Israel has slipped three places in the World Corruption Perceptions Index (CPI) and is now ranked 33rd out of 180 nations.
Tuesday's Transparency Report, which ranks corruption in public service, gave Israel a score of six points out of 10, with 10 being "corruption free."
Both the index and the report are complied by Transparency International, an organization dedicated to increasing government and business accountability and curbing both international and national corruption.
CPI's 2007 index ranked Israel in the 30th place, with 6.1 points on its Transparency Report. The corresponding 2006 report, ranked Israel in 34th place.
Israel shares the 33rd spot with the island of Commonwealth of Dominica and island in the West Indies.
More needs to be done
According to Transparency International's Israeli bureau, Shvil, the top 10 on the list are comprised of the major members of the Organization for Economic Co-operation and Development (OCED), with Denmark, New Zealand and Sweden taking the lead with 9.3 points, Singapore coming in second with 9.2 points and Switzerland ranking third with 9 points.
The top 20 include Germany in 14th place (7.9), the UK in 16th place (7.7) and Japan and the US in 18th place with 7.3 points. The bottom ranks included India in 85th place (3.4), China in 72nd place (3.6), Iran ranked 141 (2.3) and Russia in the 147 place with 2.1 points. Somalia won the dubious last place on the list.

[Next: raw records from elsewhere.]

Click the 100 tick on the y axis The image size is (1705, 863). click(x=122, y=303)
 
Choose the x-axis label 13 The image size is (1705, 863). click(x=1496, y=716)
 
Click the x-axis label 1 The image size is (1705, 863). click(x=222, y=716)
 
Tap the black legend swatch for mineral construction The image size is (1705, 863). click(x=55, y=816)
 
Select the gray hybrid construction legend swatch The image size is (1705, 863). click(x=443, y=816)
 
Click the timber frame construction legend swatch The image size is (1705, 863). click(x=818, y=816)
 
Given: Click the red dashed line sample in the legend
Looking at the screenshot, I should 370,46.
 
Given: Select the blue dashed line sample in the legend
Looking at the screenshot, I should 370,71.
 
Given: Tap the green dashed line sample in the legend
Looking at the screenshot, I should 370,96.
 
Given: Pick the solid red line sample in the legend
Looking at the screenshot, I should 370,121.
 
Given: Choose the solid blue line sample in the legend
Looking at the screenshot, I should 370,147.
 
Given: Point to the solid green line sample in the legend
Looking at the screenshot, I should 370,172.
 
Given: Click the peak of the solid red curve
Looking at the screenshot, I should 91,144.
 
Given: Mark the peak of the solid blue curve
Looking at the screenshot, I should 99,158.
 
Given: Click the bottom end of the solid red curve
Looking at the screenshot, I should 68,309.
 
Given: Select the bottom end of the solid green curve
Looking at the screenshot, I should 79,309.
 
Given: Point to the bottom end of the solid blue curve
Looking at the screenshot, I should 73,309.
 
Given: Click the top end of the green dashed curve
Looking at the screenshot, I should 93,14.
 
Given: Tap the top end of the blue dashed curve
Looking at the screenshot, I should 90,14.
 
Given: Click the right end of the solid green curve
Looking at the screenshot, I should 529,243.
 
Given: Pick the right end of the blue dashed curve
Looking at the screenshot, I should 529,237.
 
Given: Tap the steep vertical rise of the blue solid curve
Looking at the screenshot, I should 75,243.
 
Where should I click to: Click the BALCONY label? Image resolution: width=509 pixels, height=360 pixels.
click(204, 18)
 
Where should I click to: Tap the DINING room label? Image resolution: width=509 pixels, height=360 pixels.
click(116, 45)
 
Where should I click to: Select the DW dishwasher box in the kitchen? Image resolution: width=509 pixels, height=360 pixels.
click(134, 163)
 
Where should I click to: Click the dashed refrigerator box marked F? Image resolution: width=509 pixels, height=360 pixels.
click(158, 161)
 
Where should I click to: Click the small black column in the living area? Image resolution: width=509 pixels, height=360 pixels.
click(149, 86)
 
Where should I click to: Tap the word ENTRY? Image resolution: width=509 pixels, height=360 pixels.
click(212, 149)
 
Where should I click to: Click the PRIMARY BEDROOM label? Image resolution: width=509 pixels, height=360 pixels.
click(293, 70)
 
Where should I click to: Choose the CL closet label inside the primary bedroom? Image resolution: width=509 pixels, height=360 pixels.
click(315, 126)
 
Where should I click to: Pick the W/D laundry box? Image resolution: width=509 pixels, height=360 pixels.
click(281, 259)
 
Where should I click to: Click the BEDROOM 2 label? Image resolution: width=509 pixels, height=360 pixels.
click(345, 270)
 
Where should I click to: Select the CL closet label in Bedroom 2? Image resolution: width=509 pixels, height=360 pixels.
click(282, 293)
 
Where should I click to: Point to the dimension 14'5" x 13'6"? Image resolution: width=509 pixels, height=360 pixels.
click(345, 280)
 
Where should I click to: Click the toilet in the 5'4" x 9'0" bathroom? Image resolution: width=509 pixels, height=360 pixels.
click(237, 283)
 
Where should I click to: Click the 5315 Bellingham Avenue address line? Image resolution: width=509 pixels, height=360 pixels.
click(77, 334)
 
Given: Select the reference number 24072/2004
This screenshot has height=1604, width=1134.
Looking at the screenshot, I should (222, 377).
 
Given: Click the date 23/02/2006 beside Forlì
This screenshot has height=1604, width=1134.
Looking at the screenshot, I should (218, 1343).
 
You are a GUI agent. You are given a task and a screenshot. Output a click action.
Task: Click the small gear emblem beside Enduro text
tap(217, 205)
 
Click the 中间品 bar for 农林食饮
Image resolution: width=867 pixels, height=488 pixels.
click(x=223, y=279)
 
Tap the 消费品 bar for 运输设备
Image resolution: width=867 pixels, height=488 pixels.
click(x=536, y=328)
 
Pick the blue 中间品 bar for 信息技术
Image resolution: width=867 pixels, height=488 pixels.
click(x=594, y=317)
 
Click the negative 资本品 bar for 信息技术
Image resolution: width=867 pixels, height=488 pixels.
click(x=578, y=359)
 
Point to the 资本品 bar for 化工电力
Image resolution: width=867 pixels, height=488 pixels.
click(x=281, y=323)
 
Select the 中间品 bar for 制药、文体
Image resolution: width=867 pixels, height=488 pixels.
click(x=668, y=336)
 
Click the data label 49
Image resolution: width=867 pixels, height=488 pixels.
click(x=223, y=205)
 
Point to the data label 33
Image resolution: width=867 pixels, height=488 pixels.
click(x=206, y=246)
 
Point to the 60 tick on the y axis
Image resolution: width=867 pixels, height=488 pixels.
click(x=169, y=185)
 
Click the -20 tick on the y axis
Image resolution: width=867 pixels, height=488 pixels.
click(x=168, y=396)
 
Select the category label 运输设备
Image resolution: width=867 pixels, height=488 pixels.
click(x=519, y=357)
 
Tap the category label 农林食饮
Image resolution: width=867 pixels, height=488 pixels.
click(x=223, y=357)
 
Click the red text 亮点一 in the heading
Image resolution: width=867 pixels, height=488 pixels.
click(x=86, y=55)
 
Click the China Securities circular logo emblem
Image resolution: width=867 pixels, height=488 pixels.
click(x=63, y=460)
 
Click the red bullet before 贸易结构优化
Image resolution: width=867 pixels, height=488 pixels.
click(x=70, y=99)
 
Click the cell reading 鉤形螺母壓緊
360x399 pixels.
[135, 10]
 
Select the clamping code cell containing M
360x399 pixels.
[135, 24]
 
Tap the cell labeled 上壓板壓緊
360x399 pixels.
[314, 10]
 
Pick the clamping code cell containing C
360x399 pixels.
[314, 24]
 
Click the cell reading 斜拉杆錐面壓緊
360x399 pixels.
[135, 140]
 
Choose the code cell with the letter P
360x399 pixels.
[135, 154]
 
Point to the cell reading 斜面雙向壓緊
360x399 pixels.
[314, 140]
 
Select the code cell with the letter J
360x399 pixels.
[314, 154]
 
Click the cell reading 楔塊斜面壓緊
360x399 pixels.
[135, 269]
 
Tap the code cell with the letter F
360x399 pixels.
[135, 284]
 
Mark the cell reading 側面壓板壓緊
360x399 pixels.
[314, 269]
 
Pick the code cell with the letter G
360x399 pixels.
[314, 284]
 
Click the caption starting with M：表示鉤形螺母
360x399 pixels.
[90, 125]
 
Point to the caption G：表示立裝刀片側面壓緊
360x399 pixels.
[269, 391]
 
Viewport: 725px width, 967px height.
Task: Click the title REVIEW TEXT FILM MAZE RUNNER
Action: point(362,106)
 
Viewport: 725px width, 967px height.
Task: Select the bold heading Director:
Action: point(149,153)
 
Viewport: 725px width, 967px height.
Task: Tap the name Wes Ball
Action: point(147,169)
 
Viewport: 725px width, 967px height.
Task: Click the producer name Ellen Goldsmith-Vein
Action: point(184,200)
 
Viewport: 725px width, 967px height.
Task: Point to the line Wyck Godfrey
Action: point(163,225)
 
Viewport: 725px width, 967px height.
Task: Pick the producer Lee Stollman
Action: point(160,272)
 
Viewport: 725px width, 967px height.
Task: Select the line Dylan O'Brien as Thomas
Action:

"Corruption means valuable resources are not directed to where they should be, which has a detrimental effect on vital infrastructures such as security, education and health," said Prof. Joseph Gross, chairman of Shvil.
Shvil's CEO, Galia Sagi added that "Israel's current rankings prove that the fight against corruption has yet to yield the best results. Judging our officials according to ethical standards, rather than legal criteria is the only way we can make a real difference."